Science de la nature/nature de ma peinture
Nous nous en confessons, notre projet est d'une prétention utopique, à la fois naïve et troublante : il consiste à démystifier le pouvoir de séduction de la nature pour ensuite le transposer à une production artistique, rien de moins. Cette approche candide comme celle du gamin qui démonte son robot pour enfin voir ce qui le rend «vivant», peut aussi cacher les inquiétantes motivations de l'érudit qui manipule la génétique, en quête d'une révélation sur l'auguste pouvoir de la vie. Cette métaphore traduit avec éloquence l'approche et le développement de notre thématique : en décortiquant la beauté de la nature, peut-être arriverons-nous à saisir son pouvoir de séduction?
Tout comme certains insectes qui façonnent leur apparence pour se dissimuler dans la nature, l'esthétique utilise aussi des tactiques de mimétisme pour s'infiltrer en elle. Nous en avons relevé quelques-unes que nous résumons en cinq principes : le nombre d'or, la suite de Fibonacci, la spirale logarithmique, le cercle et la symétrie. Ces principes forment l'aspect structurel du corpus pictural, ils correspondent au traitement plastique de l'œuvre. Ils serviront à définir la thématique de notre propos artistique : les théories scientifiques.
Même les théories scientifiques sont contaminées par la beauté, parce que le sentiment esthétique ne se limite pas qu'à l'apparence physique. On peut aussi, théoriquement, ressentir la beauté : c'est une beauté conceptuelle, et elle passe par l'intellect. Inévitabilité, unité et simplicité, voilà quelques caractéristiques de l'esthétique des théories. Le choix des théories scientifiques qui sont transposées picturalement, s'est fait sur la base de leur appartenance aux deux grands pôles de la pensée scientifique ; hasard et nécessité. Apparemment opposées, on comprendra comment, au contraire, ces théories sont intrinsèquement liées.
Notre champ d'étude est vaste, il passe de l'esthétique concrète de quelques principes qui animent la beauté du monde, à l'esthétique abstraite des théories qui régissent lesdits principes.
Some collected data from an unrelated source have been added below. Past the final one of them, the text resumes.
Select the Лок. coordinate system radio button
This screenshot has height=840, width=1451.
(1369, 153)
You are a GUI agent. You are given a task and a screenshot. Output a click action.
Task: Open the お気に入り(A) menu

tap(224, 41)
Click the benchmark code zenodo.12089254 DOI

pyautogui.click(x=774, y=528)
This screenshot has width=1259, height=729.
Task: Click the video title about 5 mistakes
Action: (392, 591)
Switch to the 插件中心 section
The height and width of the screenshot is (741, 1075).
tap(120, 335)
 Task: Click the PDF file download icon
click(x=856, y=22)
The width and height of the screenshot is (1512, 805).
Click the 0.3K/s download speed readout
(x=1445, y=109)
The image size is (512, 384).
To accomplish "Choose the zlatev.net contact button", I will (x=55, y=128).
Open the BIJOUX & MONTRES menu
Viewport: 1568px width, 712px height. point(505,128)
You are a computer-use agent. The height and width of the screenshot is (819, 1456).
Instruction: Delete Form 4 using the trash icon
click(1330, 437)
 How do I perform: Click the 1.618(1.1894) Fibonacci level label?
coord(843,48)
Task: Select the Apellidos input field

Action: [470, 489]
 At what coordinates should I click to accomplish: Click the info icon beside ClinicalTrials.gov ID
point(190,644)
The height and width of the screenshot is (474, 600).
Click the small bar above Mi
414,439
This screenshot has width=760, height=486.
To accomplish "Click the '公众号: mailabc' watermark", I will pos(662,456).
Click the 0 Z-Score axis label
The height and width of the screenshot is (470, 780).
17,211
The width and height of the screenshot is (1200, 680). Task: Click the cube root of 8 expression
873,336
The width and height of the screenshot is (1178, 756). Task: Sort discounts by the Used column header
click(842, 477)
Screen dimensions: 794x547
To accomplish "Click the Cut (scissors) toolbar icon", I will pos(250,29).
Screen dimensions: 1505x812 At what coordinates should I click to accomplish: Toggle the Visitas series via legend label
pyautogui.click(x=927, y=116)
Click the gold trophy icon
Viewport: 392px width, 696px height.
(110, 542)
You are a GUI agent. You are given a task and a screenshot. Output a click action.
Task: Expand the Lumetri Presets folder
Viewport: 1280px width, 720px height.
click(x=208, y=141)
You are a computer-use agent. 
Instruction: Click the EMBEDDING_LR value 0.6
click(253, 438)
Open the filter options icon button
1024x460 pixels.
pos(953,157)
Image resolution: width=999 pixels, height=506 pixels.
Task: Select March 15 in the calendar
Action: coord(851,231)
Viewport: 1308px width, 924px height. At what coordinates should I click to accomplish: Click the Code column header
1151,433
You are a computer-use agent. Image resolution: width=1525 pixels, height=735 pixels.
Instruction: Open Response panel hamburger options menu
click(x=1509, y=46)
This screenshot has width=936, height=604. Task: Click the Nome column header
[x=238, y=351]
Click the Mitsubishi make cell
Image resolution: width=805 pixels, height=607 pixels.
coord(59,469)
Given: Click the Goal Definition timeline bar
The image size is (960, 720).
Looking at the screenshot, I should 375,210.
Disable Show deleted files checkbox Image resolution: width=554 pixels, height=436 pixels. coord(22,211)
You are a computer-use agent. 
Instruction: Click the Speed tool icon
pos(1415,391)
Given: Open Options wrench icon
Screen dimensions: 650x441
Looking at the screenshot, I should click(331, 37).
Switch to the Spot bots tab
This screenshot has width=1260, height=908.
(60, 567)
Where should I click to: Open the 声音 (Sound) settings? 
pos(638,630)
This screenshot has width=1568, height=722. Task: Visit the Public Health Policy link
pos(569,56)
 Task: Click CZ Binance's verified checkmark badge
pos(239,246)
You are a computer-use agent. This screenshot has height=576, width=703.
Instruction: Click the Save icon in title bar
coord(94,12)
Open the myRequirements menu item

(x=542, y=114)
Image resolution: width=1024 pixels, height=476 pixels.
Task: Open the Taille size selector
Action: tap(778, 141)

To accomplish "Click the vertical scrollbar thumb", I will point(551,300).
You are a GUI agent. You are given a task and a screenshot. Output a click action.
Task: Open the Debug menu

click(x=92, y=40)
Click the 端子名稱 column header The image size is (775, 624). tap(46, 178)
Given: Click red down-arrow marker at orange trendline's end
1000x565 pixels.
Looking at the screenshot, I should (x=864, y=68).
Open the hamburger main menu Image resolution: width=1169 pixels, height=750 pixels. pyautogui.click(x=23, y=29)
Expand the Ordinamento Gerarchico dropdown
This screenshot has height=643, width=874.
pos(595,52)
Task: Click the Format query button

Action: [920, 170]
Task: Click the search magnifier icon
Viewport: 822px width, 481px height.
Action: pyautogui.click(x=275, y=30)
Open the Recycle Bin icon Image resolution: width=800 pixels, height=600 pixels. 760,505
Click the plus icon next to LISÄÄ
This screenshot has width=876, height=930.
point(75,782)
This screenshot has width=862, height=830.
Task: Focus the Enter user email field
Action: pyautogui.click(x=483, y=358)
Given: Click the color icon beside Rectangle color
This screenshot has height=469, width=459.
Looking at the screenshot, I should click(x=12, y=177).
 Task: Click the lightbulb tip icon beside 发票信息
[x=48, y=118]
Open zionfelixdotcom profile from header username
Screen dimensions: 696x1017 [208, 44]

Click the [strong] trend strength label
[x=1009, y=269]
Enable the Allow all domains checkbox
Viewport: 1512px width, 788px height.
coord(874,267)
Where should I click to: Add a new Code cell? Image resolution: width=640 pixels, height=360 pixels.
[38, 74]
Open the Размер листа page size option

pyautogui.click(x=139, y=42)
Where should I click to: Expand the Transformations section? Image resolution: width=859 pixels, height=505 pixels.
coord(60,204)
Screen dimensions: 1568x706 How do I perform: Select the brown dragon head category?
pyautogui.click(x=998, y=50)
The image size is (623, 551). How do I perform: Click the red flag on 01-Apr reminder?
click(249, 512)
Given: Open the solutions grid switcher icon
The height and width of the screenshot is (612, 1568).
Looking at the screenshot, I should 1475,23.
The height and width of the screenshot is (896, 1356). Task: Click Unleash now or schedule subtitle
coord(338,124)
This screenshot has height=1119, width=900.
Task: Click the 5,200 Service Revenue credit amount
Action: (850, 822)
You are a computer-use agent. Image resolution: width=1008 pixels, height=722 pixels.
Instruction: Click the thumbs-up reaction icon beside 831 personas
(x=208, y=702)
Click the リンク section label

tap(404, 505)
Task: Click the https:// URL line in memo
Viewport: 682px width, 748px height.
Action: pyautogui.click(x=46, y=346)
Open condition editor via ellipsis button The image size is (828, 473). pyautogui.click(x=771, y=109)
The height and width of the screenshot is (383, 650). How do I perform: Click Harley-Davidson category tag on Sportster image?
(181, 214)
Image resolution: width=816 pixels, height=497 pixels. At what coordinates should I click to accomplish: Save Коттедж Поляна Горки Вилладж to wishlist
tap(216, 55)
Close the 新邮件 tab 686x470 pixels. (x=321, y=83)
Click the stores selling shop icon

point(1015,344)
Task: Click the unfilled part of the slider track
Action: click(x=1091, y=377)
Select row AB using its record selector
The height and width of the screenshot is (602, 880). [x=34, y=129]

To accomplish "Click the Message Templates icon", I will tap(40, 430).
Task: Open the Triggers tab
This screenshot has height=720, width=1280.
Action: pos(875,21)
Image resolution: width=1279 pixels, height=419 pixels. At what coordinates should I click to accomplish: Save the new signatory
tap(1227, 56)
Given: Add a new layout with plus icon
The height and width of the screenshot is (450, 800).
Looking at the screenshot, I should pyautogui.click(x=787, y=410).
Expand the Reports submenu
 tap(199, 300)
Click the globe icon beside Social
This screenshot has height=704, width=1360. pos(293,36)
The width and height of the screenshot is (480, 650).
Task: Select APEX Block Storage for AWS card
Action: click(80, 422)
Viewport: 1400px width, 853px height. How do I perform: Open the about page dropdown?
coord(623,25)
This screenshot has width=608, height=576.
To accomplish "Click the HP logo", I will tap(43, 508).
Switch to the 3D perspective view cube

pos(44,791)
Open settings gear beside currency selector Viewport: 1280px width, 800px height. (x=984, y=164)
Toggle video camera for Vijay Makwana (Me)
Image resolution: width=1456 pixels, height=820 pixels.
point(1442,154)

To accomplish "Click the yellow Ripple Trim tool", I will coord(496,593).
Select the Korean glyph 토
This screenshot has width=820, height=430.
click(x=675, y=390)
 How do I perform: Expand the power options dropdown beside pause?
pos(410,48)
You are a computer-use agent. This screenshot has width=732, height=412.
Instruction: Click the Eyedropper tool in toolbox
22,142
Pour maximiser le sentiment esthétique qui investit le corpus artistique, la réception sensorielle de la beauté formelle est combinée à la réception cérébrale de la beauté conceptuelle. À la fin de cet ouvrage, on trouvera une description analytique des tableaux qui appuient cette recherche, ce qui permettra de retracer les différentes parties du discours théorique, et de voir de quelles façons elles ont été traduites en langage pictural.